━━━ FRAGMENTO DEL TEXTO
Los Juegos Olímpicos, de modo más general, los juegos panhelénicos, no fueron la única institución que contribuyó al establecimiento de la noción de adherencia a las reglas y de su aplicación imparcial. Probablemente, en la formación de la conciencia moral y política de los griegos influyó el hecho de que el mayor relato épico, la Ilíada, es la primera gran obra literaria de la humanidad en la cual el narrador registra la voz de los vencidos e invita a los lectores a ver las cosas desde varios puntos de vista, no solamente el de los vencedores. Hannah Arendt y Jacqueline de Romilly coinciden en destacar el efecto de este sentido de imparcialidad homérica en la moderación del carácter agonal de los helenos.
━━━━━━
━━━ MATERIAL PROPORCIONADO
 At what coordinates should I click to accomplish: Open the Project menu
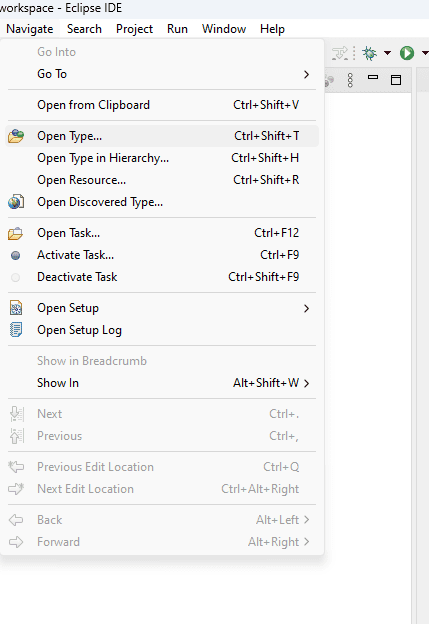[x=135, y=29]
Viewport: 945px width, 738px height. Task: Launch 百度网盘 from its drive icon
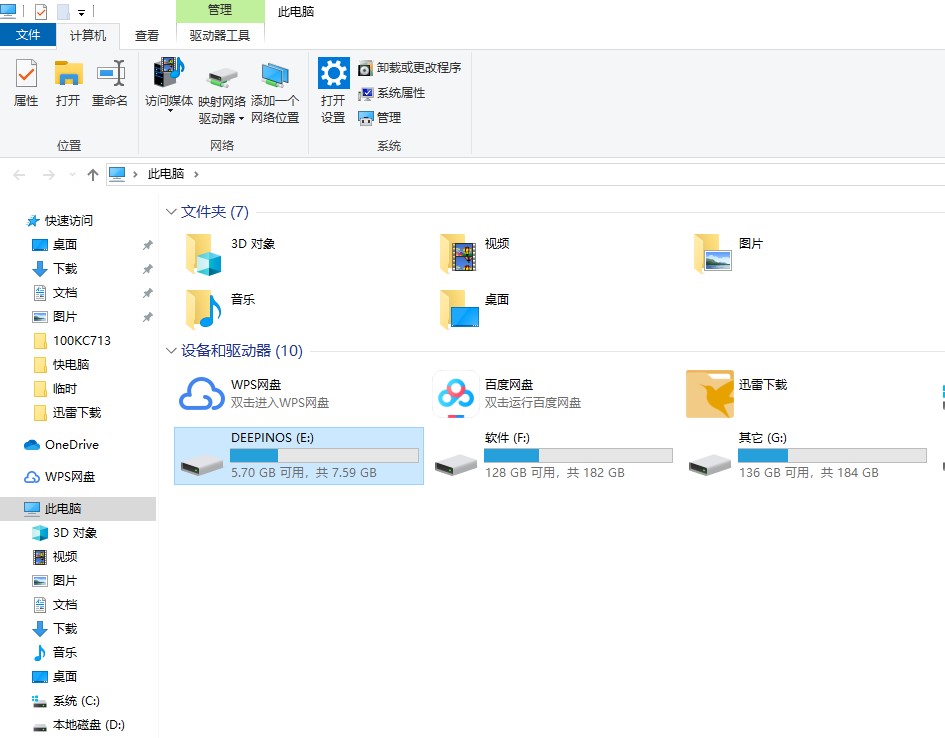pos(455,393)
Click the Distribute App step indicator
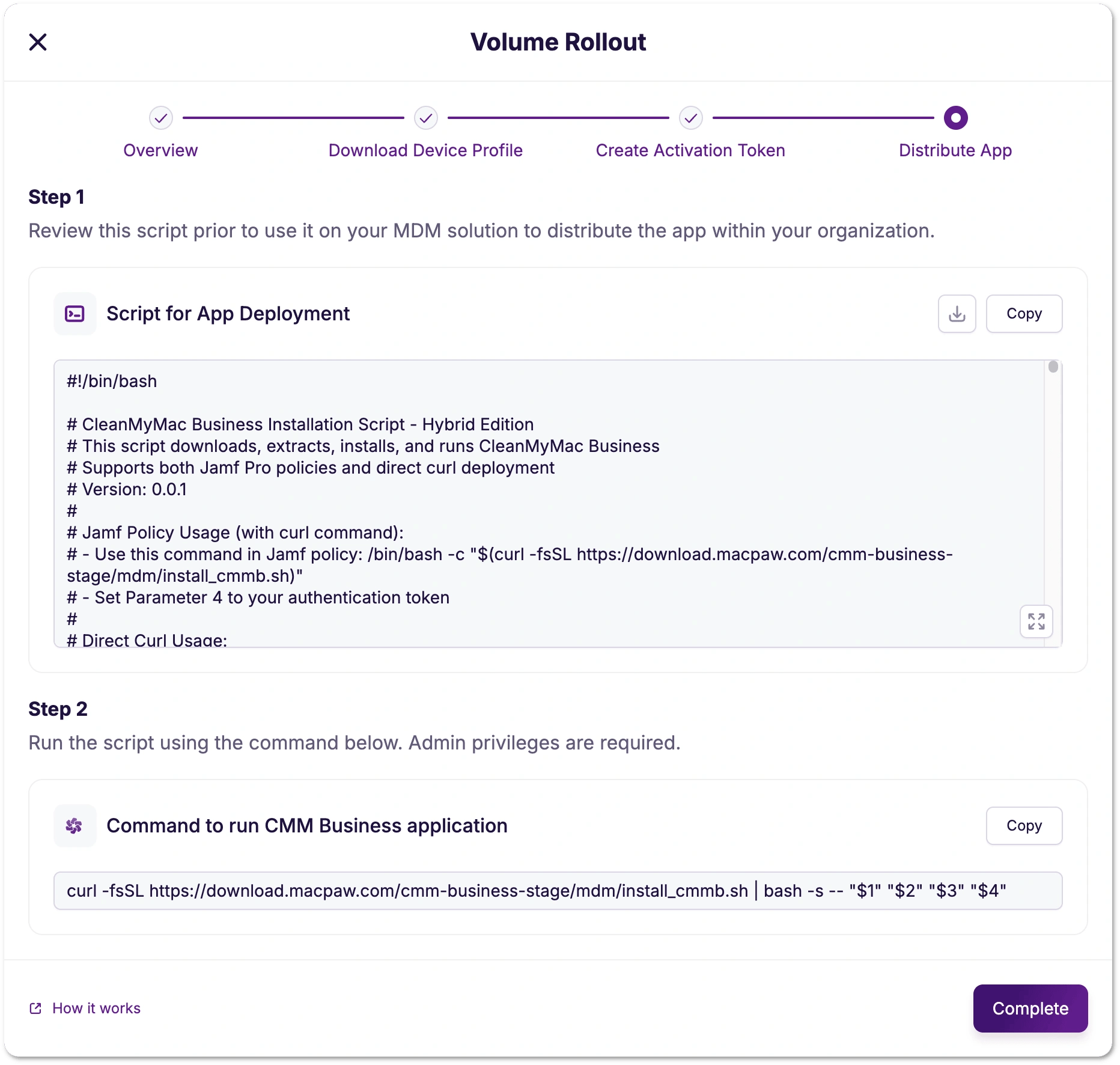This screenshot has width=1120, height=1065. (x=955, y=118)
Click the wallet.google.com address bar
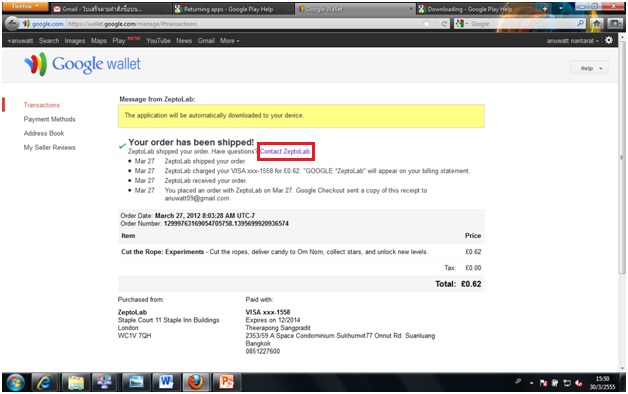The image size is (628, 394). pos(245,24)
━━━━━━
CONSIGNA A – Cita el fragmento sobre la imparcialidad griega desde "Los Juegos Olímpicos, de" hasta "de los helenos.", ambos incluidos.
CONSIGNA B –
Responde, según el fragmento sobre la imparcialidad griega:
(i) ¿Qué obra se presenta como el mayor relato épico?
(ii) ¿Quiénes coinciden en destacar el efecto de la imparcialidad homérica?
(iii) ¿Qué carácter de los helenos moderó ese sentido de imparcialidad?
El listado proviene de otra fuente.

SOLUCIÓN A –
Los Juegos Olímpicos, de modo más general, los juegos panhelénicos, no fueron la única institución que contribuyó al establecimiento de la noción de adherencia a las reglas y de su aplicación imparcial. Probablemente, en la formación de la conciencia moral y política de los griegos influyó el hecho de que el mayor relato épico, la Ilíada, es la primera gran obra literaria de la humanidad en la cual el narrador registra la voz de los vencidos e invita a los lectores a ver las cosas desde varios puntos de vista, no solamente el de los vencedores. Hannah Arendt y Jacqueline de Romilly coinciden en destacar el efecto de este sentido de imparcialidad homérica en la moderación del carácter agonal de los helenos.

SOLUCIÓN B –
(i) La Ilíada.
(ii) Hannah Arendt y Jacqueline de Romilly.
(iii) El carácter agonal.